**PROMPT A**
Say whether each statement below agrees with the article on the 1918 flu study, answering yes or no and quoting the words of the article that decide it. (i) The study covered 43 cities. (ii) Philadelphia enforced more than 120 days of social distancing in 1918. (iii) An extra 50 days of social distancing was worth a 5% increase in manufacturing employment in a given city.
**PROMPT B**
Carry on the article about the 1918 flu study from its final sentence.

[SELECTED TEXT]

Social distancing and other aggressive efforts to stop a pandemic will help the economy recover better after a public health crisis like the current coronavirus outbreak, a new study finds.
The study, co-authored by an MIT economist, examined data from the 1918 flu pandemic in the U.S. Researchers analyzed historical economic data, mortality rates and banking statistics as they sought to understand the economic impacts of the pandemic and the public health responses to it.
The 1918 flu did hit the U.S. economy hard, the study noted. For example, there was an 18% drop in manufacturing output through 1923, well after the last wave of the flu hit in 1919.
But the economic outcomes of the 1918 flu were very different in different cities, depending on their response to the pandemic. The study, which analyzed 43 cities, found that the areas that moved more aggressively to limit activities and physical interactions among the public had more economic growth following the 1918 pandemic.
The best-performing cities included Oakland, Omaha, Seattle and Portland, Oregon, which all enforced over 120 days of social distancing in 1918, the study found. The cities that struggled the most after the pandemic — Lowell, Philadelphia and St. Paul -- had less than 60 days of social distancing in 1918. The average length of social distancing policies for all cities was 88 days, according to researchers.
"Our findings suggest that reopening the local economy and lifting these restrictions too rapidly may actually be bad for the economy down the road," MIT professor and study co-author Emil Verner said. "And the reason is that lifting these restrictions too early could lead to a resurgence in the spread of the disease, and that would be even more destructive for the economy."
According to the study, cities that implemented social distancing and other public health interventions just 10 days earlier than other cities had a 5% relative increase in manufacturing employment after the pandemic ended through 1923. The study also found that an extra 50 days of social distancing was worth a 6.5% increase in manufacturing employment in a given city.

[/SELECTED TEXT]
[SUPPLIED INFORMATION]

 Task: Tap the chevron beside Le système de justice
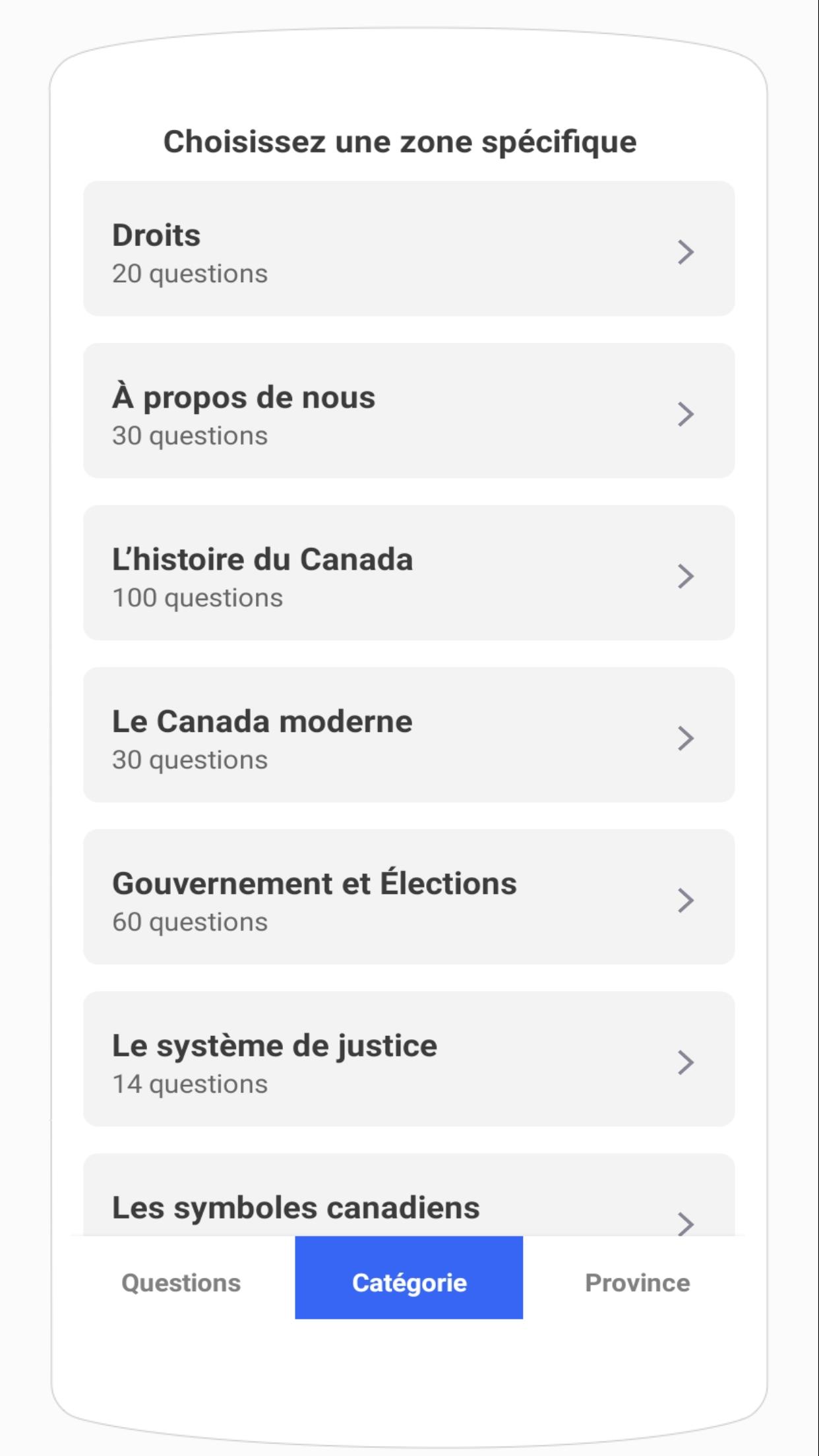(686, 1063)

[/SUPPLIED INFORMATION]

**REPLY A**
(i) Yes: "The study, which analyzed 43 cities"
(ii) No: "The cities that struggled the most after the pandemic — Lowell, Philadelphia and St. Paul -- had less than 60 days of social distancing in 1918."
(iii) No: "an extra 50 days of social distancing was worth a 6.5% increase in manufacturing employment in a given city."

**REPLY B**
The banking industry also took a hit during the 1918 flu pandemic. Researchers found that Boston, Albany, Birmingham and Syracuse — which each observed less than 60 days of social distancing — struggled more than other cities in the country.
The new pandemic has also raised some questions about the economic impact of the efforts to stop the spread of the illness.
But Verner said his research casts doubt on the idea that cities must choose between opening up the economy and social distancing policies because "we're not going to have a normal economy during the pandemic."
"Smart public health interventions not only are going to reduce the number of people who get sick and reduce mortality from the coronavirus, they're also the key to restoring healthy functioning of the economy — because the economy isn't going to go back to normal until we've defeated the disease," Verner said.
The study comes as Gov. Charlie Baker extended an order closing all non-essential businesses in the state until at least May 4. Baker also extended the 10-person limit on gatherings and an advisory to stay at home. Schools also remain closed until May.
Verner and his fellow researchers acknowledge that the economy has changed a lot since 1918, with less manufacturing and more service jobs. The new coronavirus also has different characteristics than the 1918 flu, Verner said.
Still, Verner believes there are lessons that can be learned from the 1918 flu pandemic and applied to the handling of the current coronavirus outbreak.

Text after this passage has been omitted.